*** Opening of Task data ***
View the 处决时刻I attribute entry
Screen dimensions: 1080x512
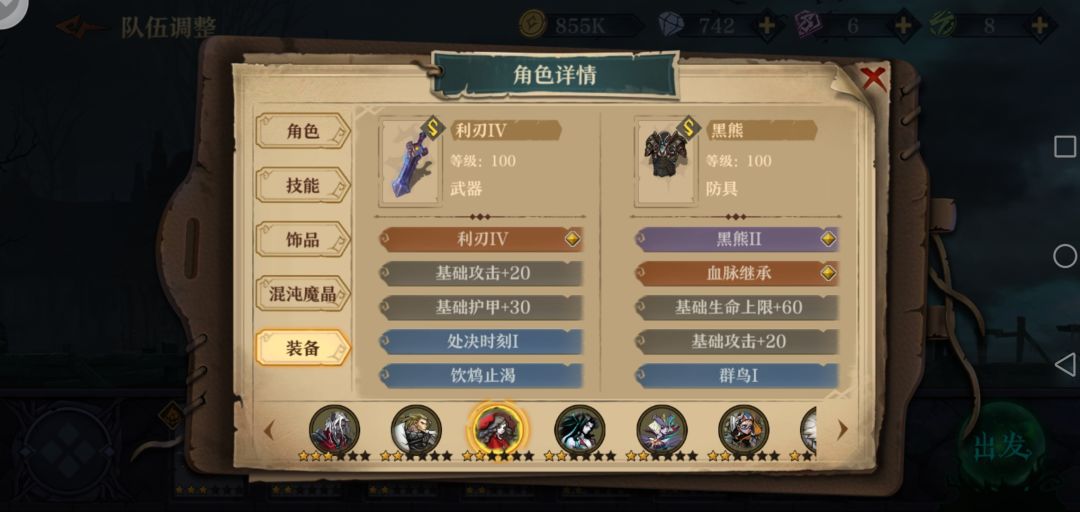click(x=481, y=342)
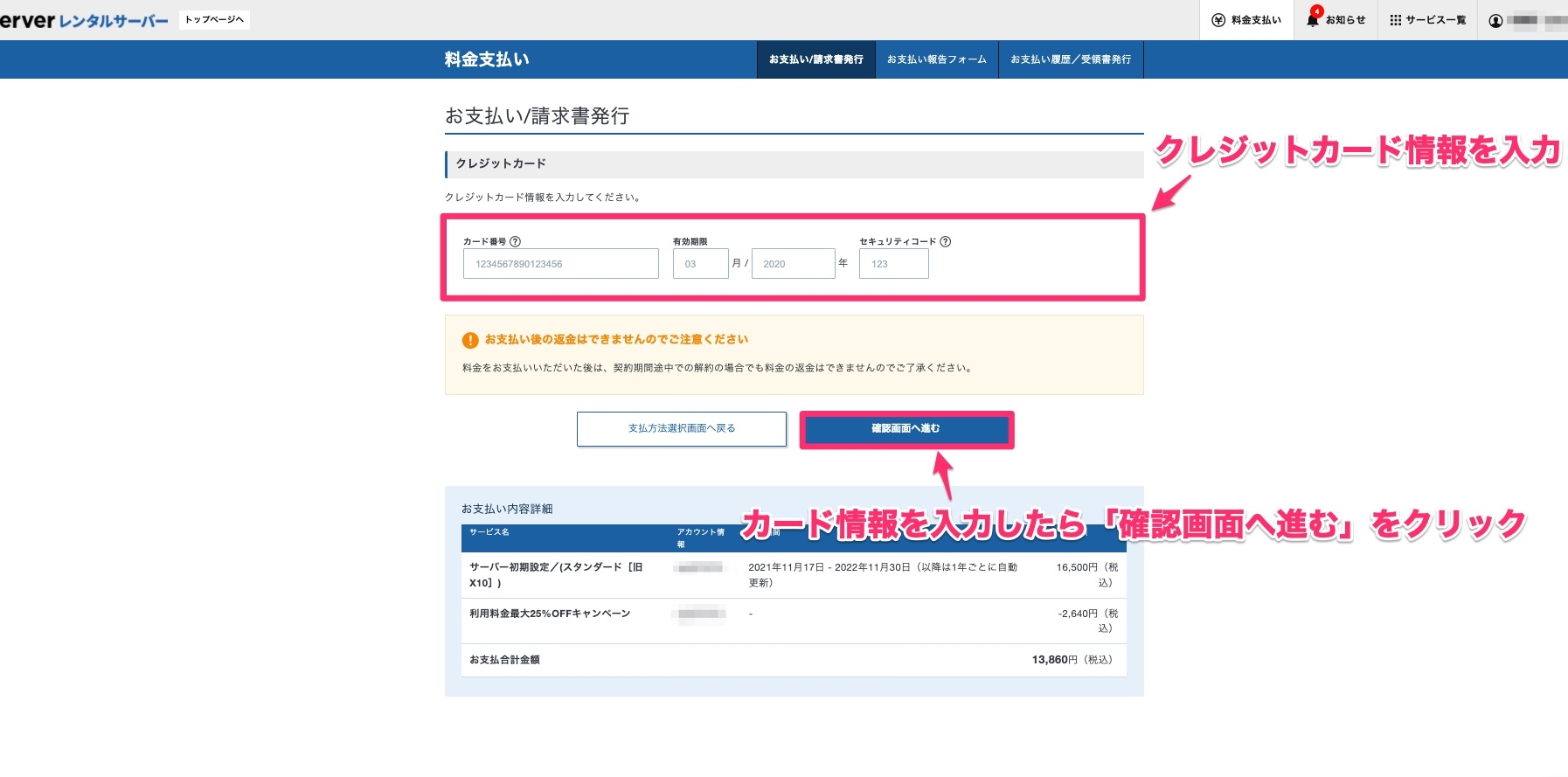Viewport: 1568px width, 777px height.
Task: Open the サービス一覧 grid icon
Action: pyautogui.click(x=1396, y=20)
*** Close of Task data ***
*** Opening of Task data ***
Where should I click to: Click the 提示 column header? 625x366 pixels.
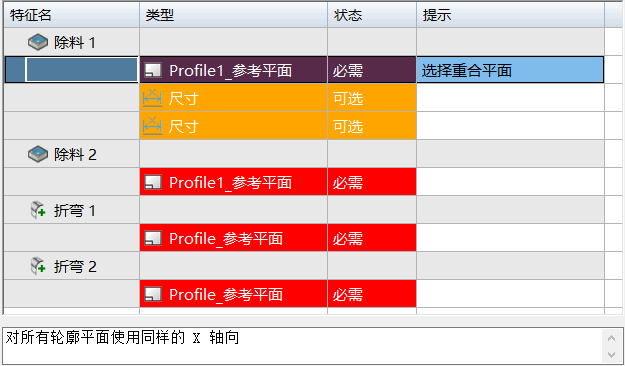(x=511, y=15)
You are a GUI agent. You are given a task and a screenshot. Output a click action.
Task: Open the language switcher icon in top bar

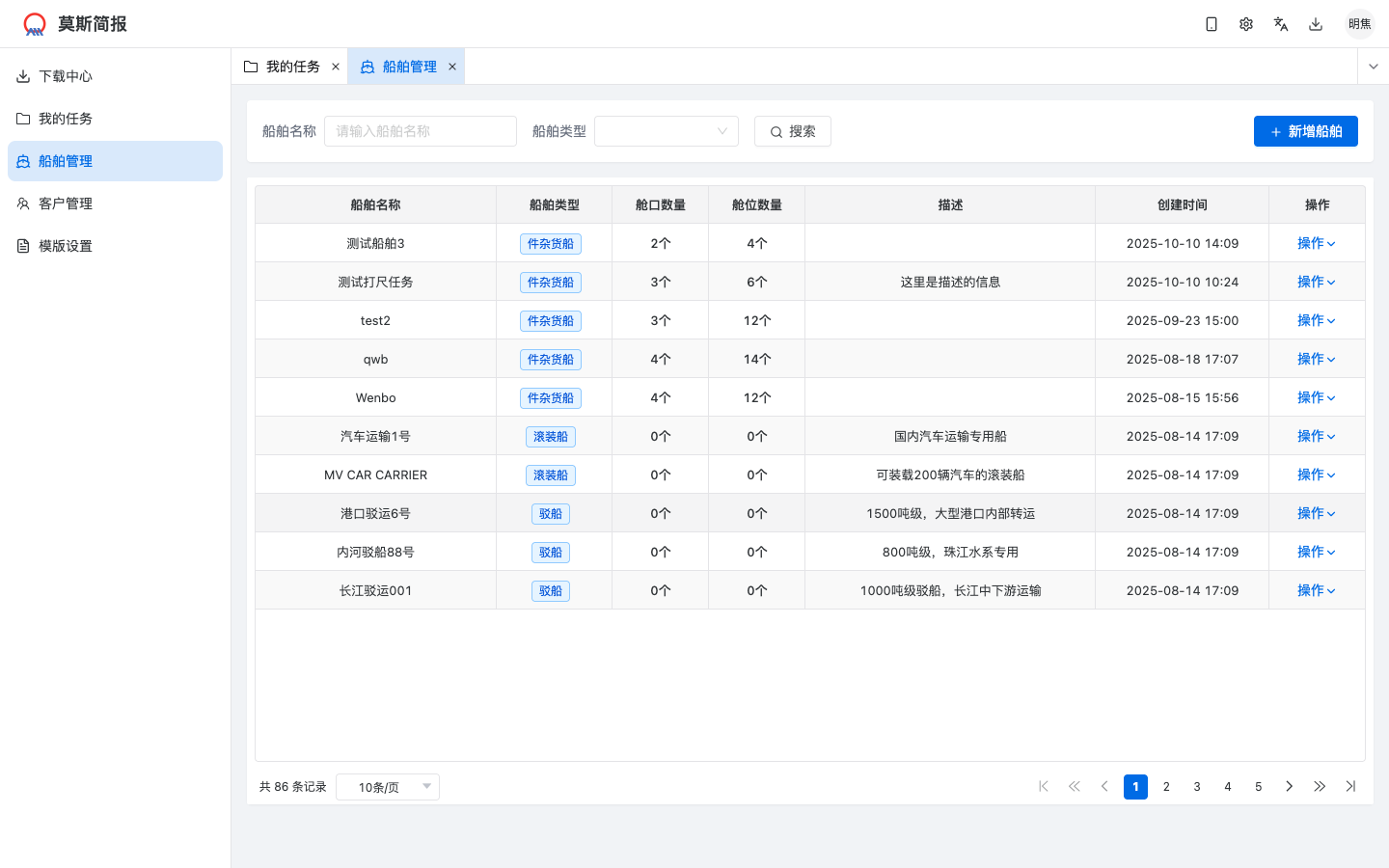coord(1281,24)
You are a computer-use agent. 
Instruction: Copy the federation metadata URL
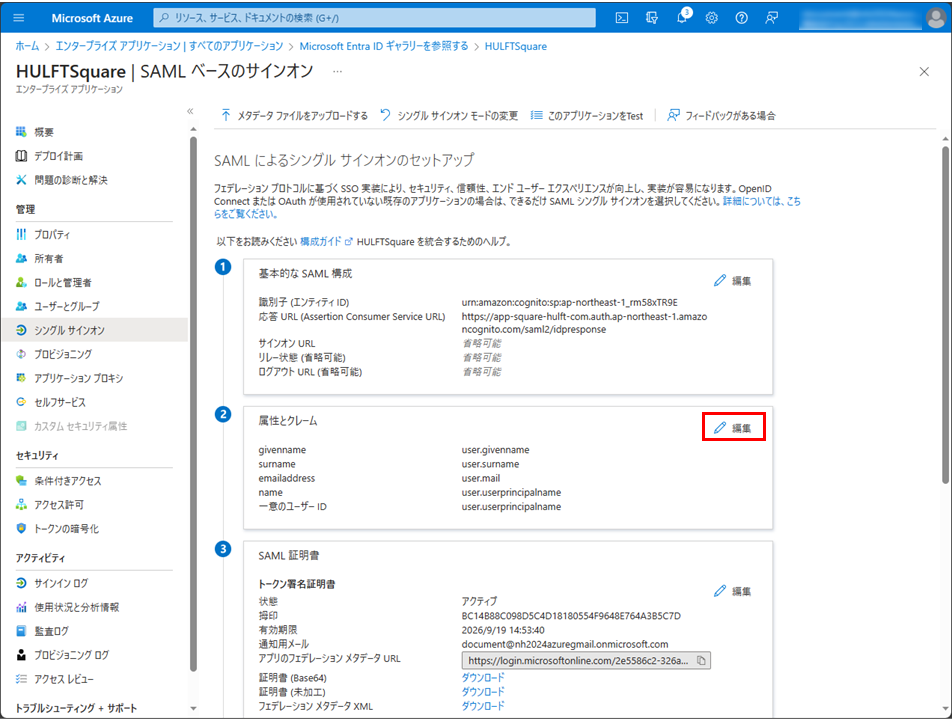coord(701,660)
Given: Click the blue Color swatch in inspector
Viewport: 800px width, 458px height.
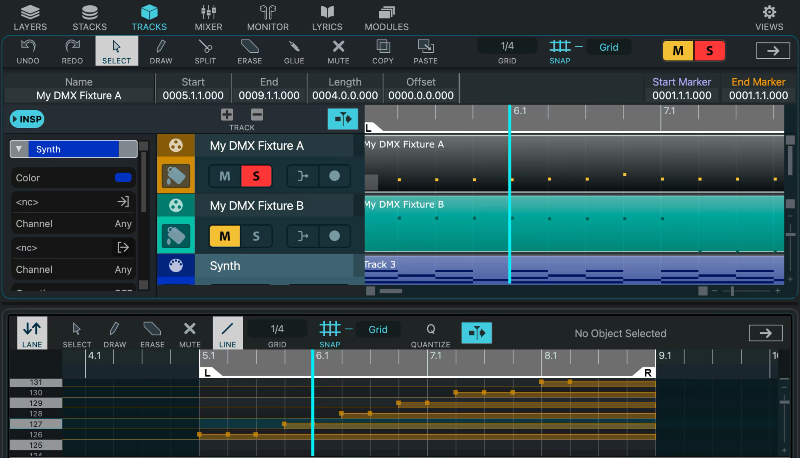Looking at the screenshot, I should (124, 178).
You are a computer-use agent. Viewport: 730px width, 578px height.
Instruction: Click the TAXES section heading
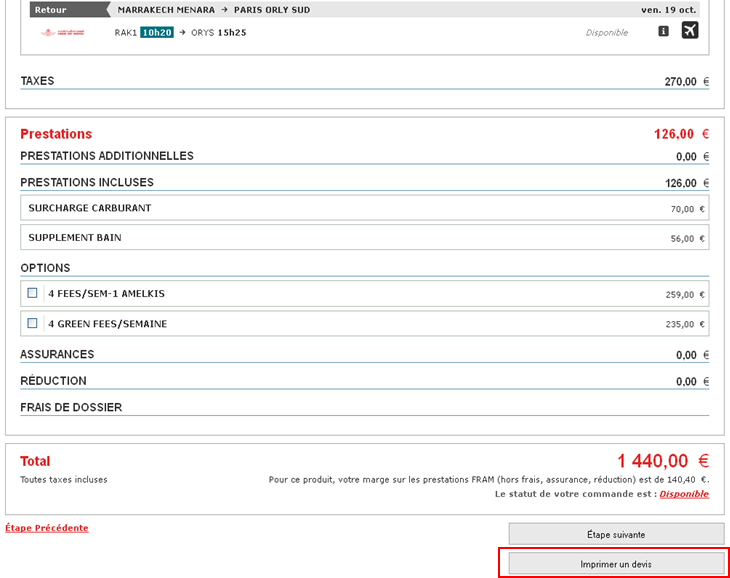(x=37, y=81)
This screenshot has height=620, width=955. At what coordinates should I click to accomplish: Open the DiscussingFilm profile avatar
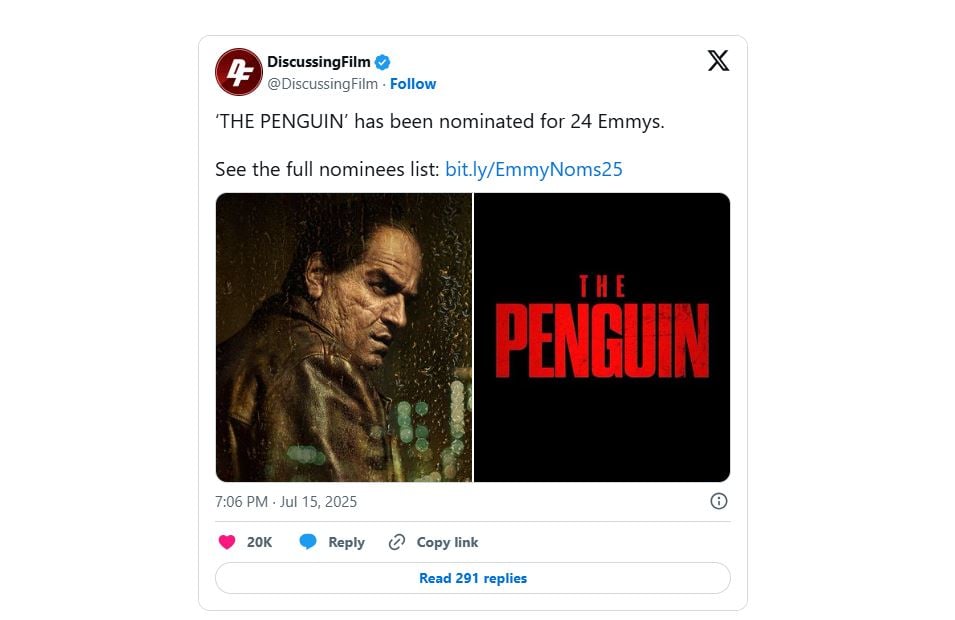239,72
*** Close of Task data ***
*** Opening of Task data ***
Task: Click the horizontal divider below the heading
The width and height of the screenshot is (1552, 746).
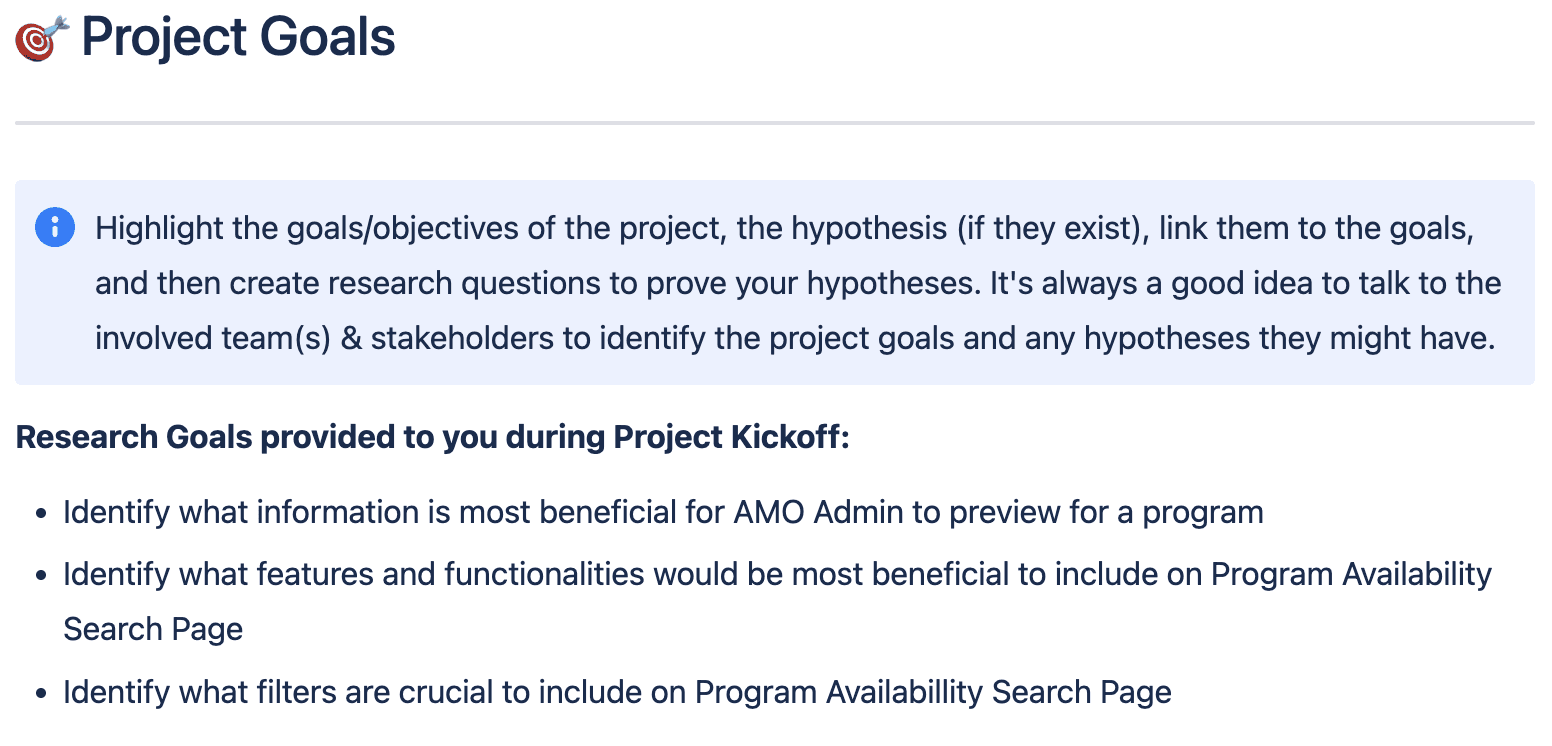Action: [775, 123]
*** Close of Task data ***
What the task asks.
Which lines hold the word "computer"? Return all of them from the records above.

Finished task.
You are a computer-use agent. 
You are a computer-use agent. Viewport: 730px width, 578px height.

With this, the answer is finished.